Ela tinha descido para a piscina de maiô antigo, creme, e vinha com uma
toalha enrolada na cintura. Não era ruim de corpo, concordei com o síndico,
apenas que o maiô escondia muito. Ela vem todo santo dia, senta numa cadeira e
toma sol nas pernas. Nunca entra na piscina, ele disse, e na mesma hora, lá da
janela do terceiro andar, dava pra ver os efeitos da água do chuveiro, fraca
mas constante, sobre o marido. Eu disse que ele era síndico, podia descobrir.
Mas ele advertiu que não se preocupava com a vida dos outros. Tive de rir e
pagar mais uma cerveja.
Dali em diante, reparei de fato: a água corria no terceiro andar até
durante a noite.
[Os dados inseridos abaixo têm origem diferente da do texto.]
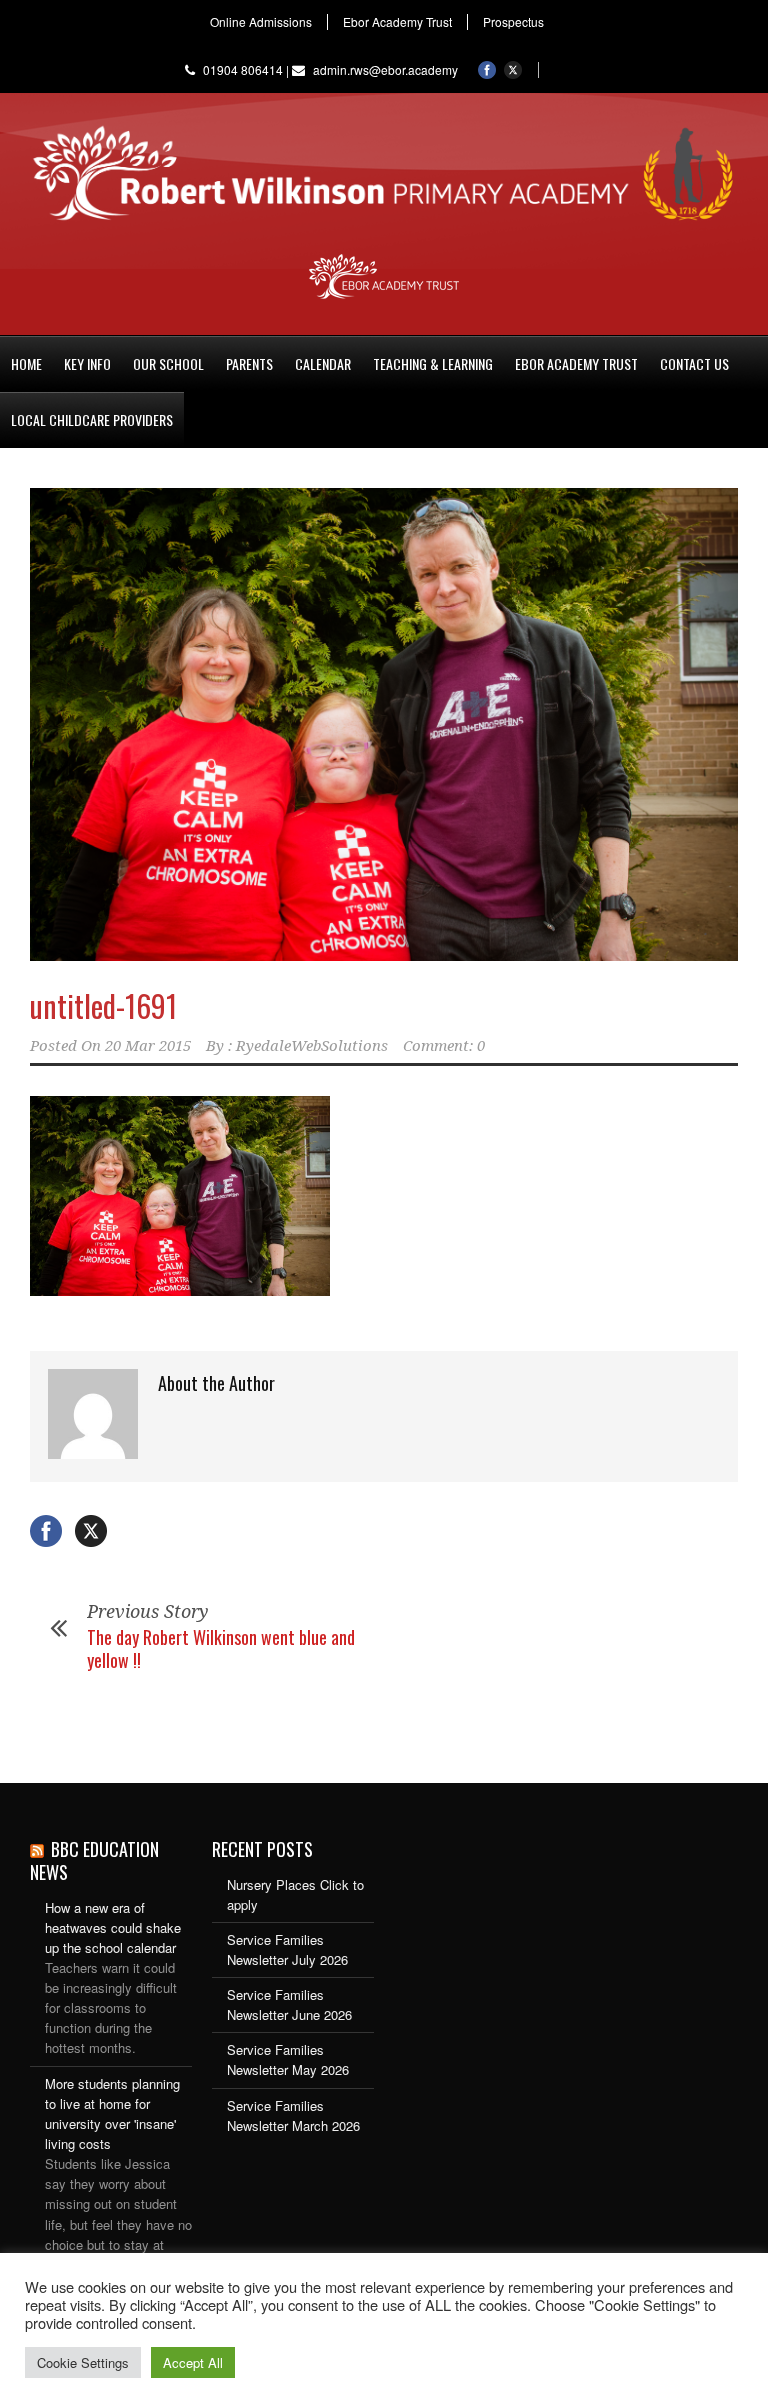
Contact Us (694, 363)
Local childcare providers (92, 419)
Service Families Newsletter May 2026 (288, 2059)
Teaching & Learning (433, 363)
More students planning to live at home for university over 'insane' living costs (112, 2113)
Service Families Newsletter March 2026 (293, 2115)
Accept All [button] (193, 2362)
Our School (168, 363)
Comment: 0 (444, 1046)
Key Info (87, 363)
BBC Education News (94, 1860)
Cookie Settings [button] (83, 2362)
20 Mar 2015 (148, 1046)
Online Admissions (261, 22)
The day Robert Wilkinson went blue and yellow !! (221, 1648)
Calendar (323, 363)
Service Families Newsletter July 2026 (287, 1949)
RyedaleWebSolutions (312, 1046)
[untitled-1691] (384, 724)
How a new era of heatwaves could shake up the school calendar (113, 1927)
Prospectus (513, 22)
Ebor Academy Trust (397, 22)
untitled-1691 (103, 1005)
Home (26, 363)
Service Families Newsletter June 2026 (289, 2004)
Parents (249, 363)
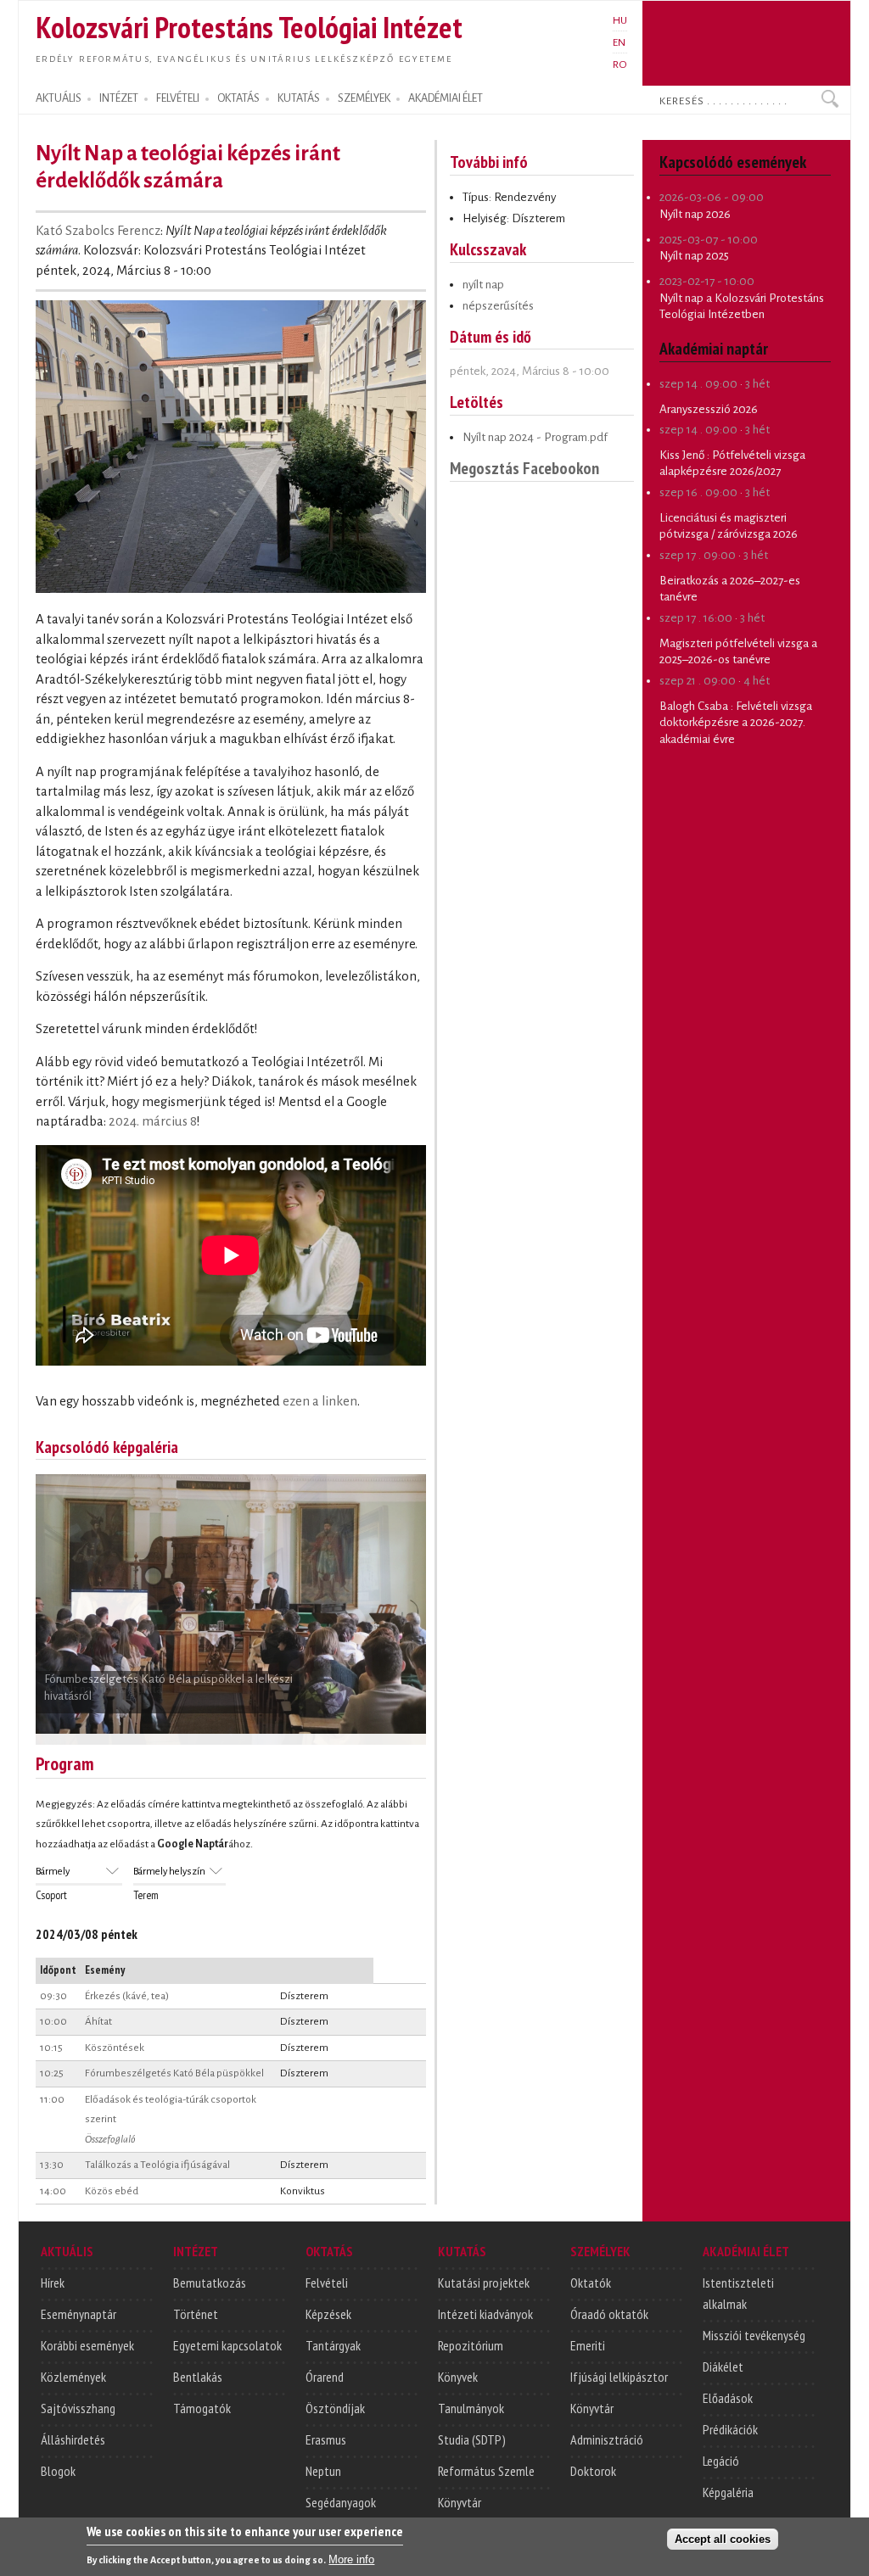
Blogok (58, 2470)
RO (620, 64)
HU (620, 20)
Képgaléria (728, 2492)
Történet (195, 2313)
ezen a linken (320, 1401)
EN (619, 42)
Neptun (323, 2470)
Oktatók (590, 2282)
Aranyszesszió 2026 (708, 409)
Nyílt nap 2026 (695, 214)
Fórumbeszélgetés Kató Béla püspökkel (174, 2073)
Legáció (721, 2460)
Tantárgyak (333, 2345)
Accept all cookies (723, 2539)
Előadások (728, 2397)
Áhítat (98, 2021)
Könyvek (458, 2376)
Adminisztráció (606, 2439)
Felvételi (327, 2282)
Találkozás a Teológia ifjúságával (157, 2165)
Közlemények (73, 2376)
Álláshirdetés (73, 2439)
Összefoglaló (110, 2139)
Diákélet (723, 2366)
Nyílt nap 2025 (694, 255)
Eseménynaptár (78, 2313)
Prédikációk (730, 2429)
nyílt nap (483, 284)
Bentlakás (197, 2376)
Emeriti (587, 2345)
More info (351, 2559)
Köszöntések (114, 2048)
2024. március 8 (153, 1121)
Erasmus (326, 2439)
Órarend (325, 2376)
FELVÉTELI (177, 98)
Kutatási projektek (484, 2282)
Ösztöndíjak (335, 2408)
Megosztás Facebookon (524, 467)
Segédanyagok (341, 2502)
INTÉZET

Às sete eu saía para a faculdade e, descendo do quinto, era
possível ouvir o chuveiro já ligado. Eu tomava o lotação até o Centro, estudava
a manhã inteira, representando personagens mais maduras que eu. Voltava ao
meio-dia, e o marido continuava no banho. Não a via sair, mas o síndico me
dizia que ela ia às vezes ao mercado, às vezes à padaria, sempre de saia ou
vestido compridos. Gostava de mostrar as pernas, comentava o síndico.
Numa sexta-feira, ela saiu de vestido de jeans e a segui até o mercado.
Ela pegou limões, e forcei para montar fila com ela. Saímos quase juntos.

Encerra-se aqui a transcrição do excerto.